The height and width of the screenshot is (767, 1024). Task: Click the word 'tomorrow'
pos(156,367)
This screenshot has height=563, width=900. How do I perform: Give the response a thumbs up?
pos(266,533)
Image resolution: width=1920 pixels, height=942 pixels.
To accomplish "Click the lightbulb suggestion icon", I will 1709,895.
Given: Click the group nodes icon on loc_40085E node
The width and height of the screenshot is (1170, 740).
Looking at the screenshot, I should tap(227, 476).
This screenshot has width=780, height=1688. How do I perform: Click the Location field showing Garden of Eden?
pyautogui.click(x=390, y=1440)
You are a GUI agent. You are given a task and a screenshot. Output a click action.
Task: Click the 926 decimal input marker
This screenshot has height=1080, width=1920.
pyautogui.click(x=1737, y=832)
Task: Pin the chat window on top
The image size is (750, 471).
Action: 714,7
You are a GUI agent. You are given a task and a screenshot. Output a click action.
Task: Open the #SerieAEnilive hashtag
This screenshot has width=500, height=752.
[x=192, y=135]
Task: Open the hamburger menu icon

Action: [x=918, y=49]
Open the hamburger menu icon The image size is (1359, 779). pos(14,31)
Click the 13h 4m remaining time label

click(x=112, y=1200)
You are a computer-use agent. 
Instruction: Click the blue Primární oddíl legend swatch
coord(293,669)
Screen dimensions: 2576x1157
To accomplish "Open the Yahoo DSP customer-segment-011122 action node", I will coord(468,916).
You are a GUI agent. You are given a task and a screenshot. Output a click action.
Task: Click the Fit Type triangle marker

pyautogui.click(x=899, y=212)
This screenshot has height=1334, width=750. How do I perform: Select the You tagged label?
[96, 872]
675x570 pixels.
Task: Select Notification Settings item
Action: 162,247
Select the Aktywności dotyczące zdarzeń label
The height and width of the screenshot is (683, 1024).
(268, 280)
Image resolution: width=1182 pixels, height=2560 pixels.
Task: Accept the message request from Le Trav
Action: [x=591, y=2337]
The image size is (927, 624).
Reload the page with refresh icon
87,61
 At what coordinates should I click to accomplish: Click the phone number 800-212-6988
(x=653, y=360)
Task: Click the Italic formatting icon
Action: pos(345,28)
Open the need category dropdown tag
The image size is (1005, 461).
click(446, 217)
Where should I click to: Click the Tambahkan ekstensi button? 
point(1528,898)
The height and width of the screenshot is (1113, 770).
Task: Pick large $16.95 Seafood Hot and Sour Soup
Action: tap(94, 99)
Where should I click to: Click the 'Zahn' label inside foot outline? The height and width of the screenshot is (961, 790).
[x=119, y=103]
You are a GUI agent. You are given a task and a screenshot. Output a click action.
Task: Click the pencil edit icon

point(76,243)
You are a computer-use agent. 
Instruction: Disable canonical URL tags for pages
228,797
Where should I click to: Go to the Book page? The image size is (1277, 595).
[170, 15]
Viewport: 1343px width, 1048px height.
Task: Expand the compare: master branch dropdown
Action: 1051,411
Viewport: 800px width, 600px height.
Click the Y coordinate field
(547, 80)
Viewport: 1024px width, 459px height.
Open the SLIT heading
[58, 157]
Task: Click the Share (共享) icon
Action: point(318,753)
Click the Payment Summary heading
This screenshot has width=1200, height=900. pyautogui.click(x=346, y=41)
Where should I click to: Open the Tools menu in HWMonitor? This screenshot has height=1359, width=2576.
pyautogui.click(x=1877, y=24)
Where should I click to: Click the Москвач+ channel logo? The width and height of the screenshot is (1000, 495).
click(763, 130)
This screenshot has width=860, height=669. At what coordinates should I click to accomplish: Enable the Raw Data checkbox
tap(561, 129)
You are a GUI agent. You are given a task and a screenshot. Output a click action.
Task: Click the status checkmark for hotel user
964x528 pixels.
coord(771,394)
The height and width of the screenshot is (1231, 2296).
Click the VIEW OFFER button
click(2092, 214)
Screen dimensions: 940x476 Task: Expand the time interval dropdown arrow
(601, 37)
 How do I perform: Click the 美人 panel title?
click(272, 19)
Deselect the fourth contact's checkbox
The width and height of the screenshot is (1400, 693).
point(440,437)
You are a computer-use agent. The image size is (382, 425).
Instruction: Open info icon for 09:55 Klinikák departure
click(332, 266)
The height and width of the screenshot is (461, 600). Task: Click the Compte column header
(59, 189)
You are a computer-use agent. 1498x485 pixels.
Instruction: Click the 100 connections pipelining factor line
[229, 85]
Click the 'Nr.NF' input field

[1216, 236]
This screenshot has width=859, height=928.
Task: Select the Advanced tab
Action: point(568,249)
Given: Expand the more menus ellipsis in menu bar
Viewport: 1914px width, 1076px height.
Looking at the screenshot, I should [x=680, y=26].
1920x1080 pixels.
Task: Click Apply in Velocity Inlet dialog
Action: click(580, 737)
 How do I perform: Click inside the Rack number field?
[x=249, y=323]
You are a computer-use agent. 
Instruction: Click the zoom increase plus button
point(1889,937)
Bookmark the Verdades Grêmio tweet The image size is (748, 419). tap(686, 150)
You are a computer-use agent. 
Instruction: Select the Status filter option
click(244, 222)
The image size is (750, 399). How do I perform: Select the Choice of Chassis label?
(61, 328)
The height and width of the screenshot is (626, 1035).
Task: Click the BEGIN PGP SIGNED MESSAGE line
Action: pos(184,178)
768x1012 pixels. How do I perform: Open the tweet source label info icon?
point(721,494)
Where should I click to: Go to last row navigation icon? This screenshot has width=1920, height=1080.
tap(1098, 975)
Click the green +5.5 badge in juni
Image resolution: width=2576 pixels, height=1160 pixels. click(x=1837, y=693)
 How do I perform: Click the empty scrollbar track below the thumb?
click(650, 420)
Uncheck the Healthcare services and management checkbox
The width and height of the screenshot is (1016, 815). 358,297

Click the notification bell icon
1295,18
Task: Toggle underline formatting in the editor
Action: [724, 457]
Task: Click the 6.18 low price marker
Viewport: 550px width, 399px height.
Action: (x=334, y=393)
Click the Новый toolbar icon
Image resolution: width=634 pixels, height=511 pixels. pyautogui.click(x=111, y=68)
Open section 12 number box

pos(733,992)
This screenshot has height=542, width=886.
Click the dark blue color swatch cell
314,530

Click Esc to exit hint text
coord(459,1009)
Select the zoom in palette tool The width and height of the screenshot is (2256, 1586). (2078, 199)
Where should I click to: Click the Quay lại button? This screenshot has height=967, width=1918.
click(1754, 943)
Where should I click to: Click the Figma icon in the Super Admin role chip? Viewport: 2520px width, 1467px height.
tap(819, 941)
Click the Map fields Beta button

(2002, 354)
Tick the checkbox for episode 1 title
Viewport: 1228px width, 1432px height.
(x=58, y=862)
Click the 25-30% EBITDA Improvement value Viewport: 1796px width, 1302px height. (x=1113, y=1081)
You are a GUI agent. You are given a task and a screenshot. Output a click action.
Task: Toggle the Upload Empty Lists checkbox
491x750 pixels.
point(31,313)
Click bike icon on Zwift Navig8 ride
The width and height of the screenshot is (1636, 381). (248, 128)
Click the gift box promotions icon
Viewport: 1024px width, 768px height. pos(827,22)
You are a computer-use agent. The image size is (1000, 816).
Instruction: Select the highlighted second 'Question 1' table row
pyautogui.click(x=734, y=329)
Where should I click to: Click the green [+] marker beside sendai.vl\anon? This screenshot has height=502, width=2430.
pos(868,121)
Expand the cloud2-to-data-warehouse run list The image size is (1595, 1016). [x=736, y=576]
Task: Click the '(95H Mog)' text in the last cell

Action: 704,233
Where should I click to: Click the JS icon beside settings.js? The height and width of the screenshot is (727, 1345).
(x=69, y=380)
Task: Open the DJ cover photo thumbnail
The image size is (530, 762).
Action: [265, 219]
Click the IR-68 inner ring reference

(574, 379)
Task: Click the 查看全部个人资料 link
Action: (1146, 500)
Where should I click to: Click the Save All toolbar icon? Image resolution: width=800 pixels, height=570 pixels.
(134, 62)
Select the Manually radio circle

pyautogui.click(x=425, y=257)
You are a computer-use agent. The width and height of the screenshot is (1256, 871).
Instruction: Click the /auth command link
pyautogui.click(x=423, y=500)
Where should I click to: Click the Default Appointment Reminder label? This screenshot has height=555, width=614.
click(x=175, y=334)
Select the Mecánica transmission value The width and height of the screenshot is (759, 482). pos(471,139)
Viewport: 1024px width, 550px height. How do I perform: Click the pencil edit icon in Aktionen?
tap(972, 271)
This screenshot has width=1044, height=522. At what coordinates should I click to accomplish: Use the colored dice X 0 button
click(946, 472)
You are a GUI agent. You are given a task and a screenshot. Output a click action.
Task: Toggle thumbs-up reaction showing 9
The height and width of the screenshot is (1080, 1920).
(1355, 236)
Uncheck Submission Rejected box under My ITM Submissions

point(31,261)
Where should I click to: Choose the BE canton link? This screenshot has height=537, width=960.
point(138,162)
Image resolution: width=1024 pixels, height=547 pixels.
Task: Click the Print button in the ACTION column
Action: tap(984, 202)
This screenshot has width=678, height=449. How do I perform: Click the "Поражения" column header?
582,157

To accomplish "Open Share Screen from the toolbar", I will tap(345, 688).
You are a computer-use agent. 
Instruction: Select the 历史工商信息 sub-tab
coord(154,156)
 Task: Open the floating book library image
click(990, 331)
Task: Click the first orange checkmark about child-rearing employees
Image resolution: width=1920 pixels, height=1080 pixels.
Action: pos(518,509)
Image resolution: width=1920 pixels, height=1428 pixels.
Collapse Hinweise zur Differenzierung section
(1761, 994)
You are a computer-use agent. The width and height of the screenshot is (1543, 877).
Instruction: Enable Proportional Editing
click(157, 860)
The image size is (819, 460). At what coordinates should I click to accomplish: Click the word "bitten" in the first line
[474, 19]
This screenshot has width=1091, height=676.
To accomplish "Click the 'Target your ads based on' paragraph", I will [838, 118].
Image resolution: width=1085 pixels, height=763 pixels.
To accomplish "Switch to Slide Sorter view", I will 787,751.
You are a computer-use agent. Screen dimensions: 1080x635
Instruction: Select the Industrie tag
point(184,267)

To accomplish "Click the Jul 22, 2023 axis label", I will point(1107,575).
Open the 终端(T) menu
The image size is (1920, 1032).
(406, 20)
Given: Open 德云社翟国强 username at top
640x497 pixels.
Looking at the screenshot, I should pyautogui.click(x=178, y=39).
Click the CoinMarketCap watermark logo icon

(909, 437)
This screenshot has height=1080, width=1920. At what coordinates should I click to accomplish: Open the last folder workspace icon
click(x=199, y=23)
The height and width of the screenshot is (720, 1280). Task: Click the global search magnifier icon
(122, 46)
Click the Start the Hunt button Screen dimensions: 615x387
========================
[Amaç]
Öğelerin başından başlayıp "pyautogui.click(x=390, y=1440)" içeren satıra kadar (bu satır da dahil) giden satırları, boş satırları atlayarak numaralı bir liste hâlinde düzenleyin.

[Sonuç]
1. The height and width of the screenshot is (767, 1024). Task: Click the word 'tomorrow'
2. pos(156,367)
3. This screenshot has height=563, width=900. How do I perform: Give the response a thumbs up?
4. pos(266,533)
5. Image resolution: width=1920 pixels, height=942 pixels.
6. To accomplish "Click the lightbulb suggestion icon", I will 1709,895.
7. Given: Click the group nodes icon on loc_40085E node
8. The width and height of the screenshot is (1170, 740).
9. Looking at the screenshot, I should tap(227, 476).
10. This screenshot has width=780, height=1688. How do I perform: Click the Location field showing Garden of Eden?
11. pyautogui.click(x=390, y=1440)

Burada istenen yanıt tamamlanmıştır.